Global insurers and reinsurers, Allianz, Aegon, Zurich, Swiss Re and Munich Re, have jointly launched a Blockchain Insurance Industry Initiative B3i to gain all the benefits cited above.
3.Supply Chain Management
Total visibility of a package or an entire consignment from the time it leaves the factory floor until it reaches the customer doorstep is a critical need for Supply Chain Management. Blockchain makes that possible by providing a track of the goods within the organization as well those that are dispatched for delivery.
Data from various stakeholders, including factory personnel, deliverers and customers can be used to streamline Supply Chain Management.
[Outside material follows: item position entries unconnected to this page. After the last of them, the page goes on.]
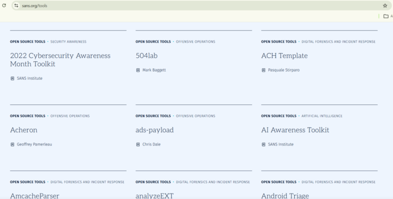393x199 pixels.
Task: Open the site information icon in address bar
Action: 16,5
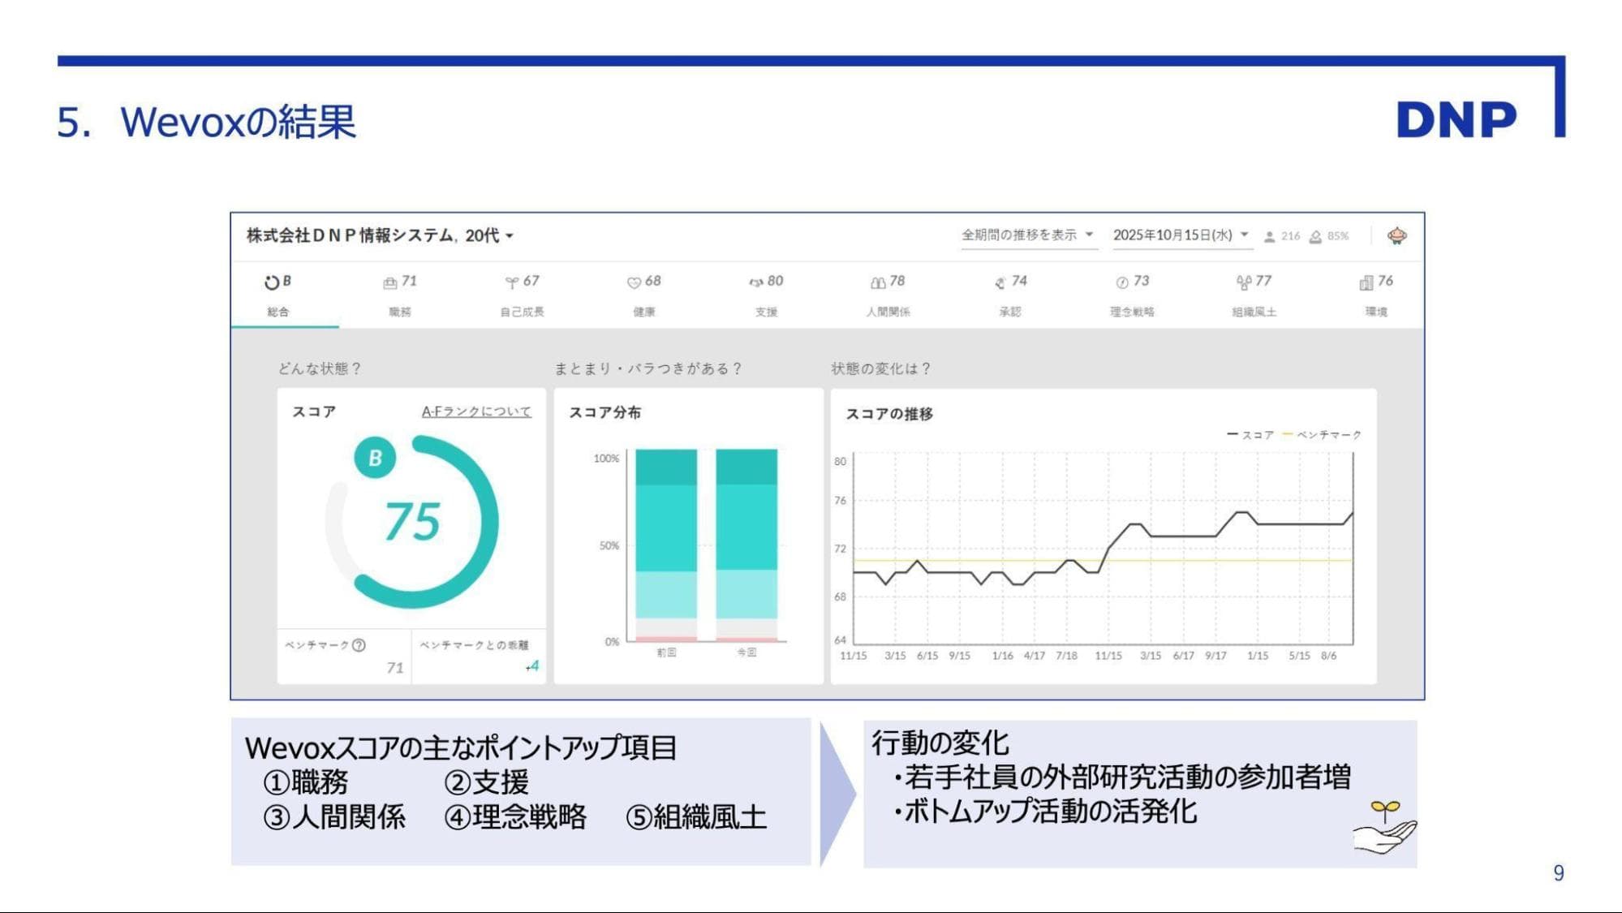Open the 2025年10月15日(水) date dropdown
The height and width of the screenshot is (913, 1622).
click(1180, 235)
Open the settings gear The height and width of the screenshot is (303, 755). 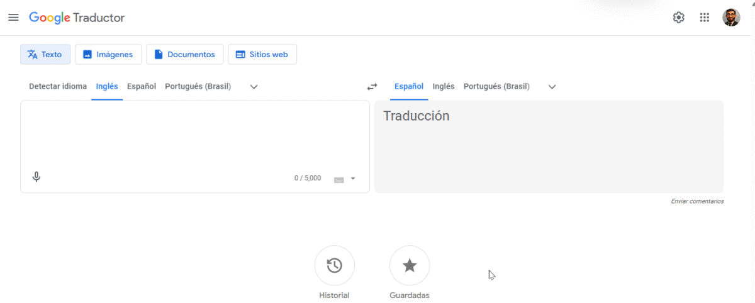pos(678,18)
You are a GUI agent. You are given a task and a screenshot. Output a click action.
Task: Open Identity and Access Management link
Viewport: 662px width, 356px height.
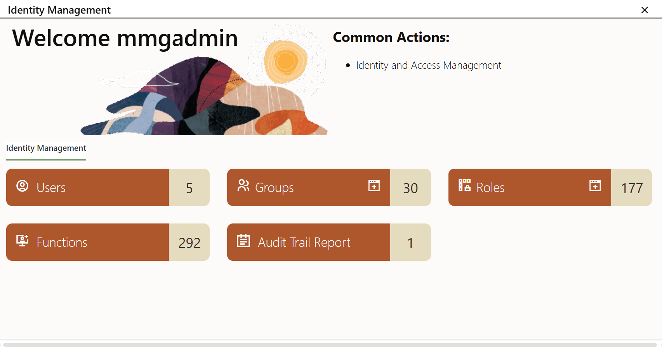click(x=428, y=65)
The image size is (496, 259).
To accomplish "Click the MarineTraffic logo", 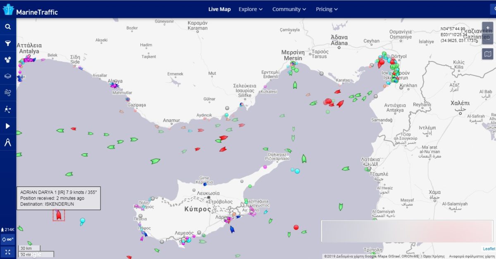I will pos(30,10).
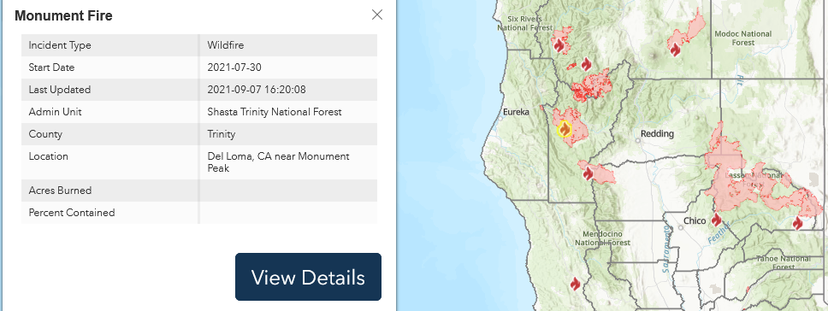The height and width of the screenshot is (311, 828).
Task: Open the fire icon at the bottom near the coast
Action: click(x=575, y=284)
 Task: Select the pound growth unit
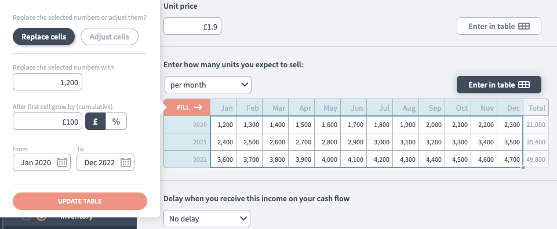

Walmart, the global retail behemoth has already tasted success by building a Food Safety Solution using IBM Blockchain Platform.
The Way Ahead
Currently, Blockchain is being envisioned more as a problem-solver than a game-changer for industries, typically for the financial services sector. It will help remove the need for intermediaries in financial transactions that inflate costs and also slow down transactions.
In spite of its many possibilities, Blockchain adoption is still in its nascent stages. Adoption is primarily slow due to lack of technical talent and knowledge gaps. Also, legacy systems have massive volumes of data stored in them. It is not possible to move them on an experimental basis.
Once it does come into force, Blockchain will change the way we do business. Right now, Blockchain needs to earn the trust of users before it can become an epicenter for trust-based transactions.